Corte Suprema da Itália facilita reconhecimento de cidadania para descendentes
Decisão judicial define que filhos com dupla cidadania não perdem a nacionalidade italiana caso os pais se naturalizem em outro país.
Pontos principais
- A Corte Suprema da Itália estabeleceu que a cidadania não é perdida automaticamente por filhos que já possuíam dupla nacionalidade ao nascer.
- A sentença altera o entendimento jurídico anterior sobre a perda da nacionalidade por naturalização dos pais no exterior.
- A medida fortalece o direito de sangue (jus sanguinis) e simplifica o processo para descendentes de emigrantes italianos.
- A decisão corrige interpretações que prejudicavam o reconhecimento da cidadania em casos de naturalização estrangeira.

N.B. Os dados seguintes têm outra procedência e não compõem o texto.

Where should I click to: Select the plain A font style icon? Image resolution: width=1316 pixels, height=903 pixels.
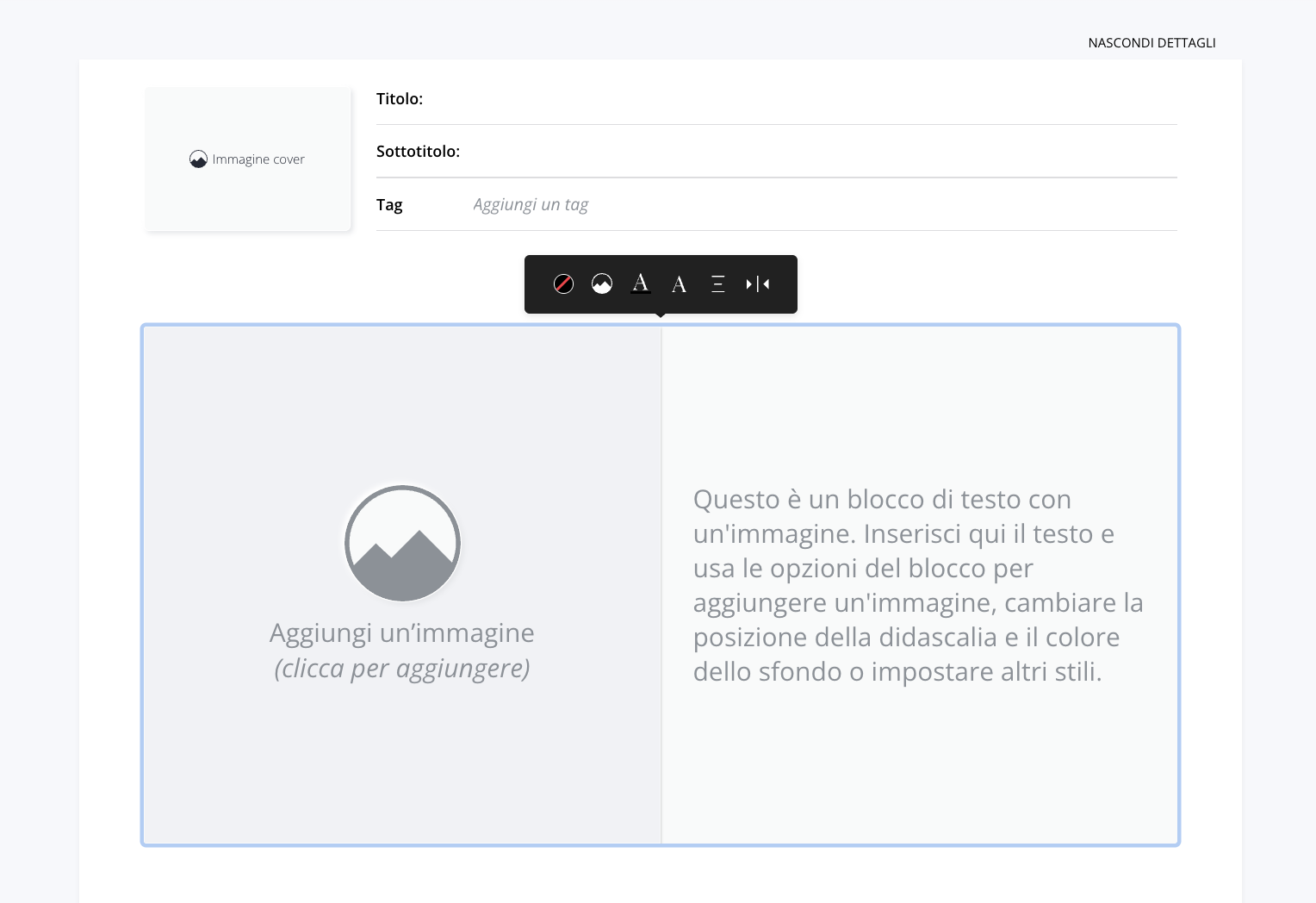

A Corte Suprema da Itália emitiu uma decisão histórica que fortalece os direitos de descendentes de emigrantes italianos ao redor do mundo. O tribunal determinou que filhos que possuíam dupla cidadania ao nascer não perdem automaticamente a nacionalidade italiana caso um dos pais opte pela naturalização em outro país. Esta sentença corrige interpretações jurídicas anteriores que frequentemente barravam o reconhecimento do direito de sangue (jus sanguinis) em processos de cidadania. Com essa mudança, o Judiciário italiano estabelece um precedente que simplifica o acesso à cidadania para milhões de descendentes, removendo obstáculos burocráticos que antes eram impostos devido à naturalização dos genitores. A medida é vista como um passo fundamental para garantir a continuidade dos vínculos jurídicos entre a Itália e sua diáspora global, assegurando que o direito à nacionalidade seja preservado independentemente de escolhas administrativas feitas pelos pais no exterior.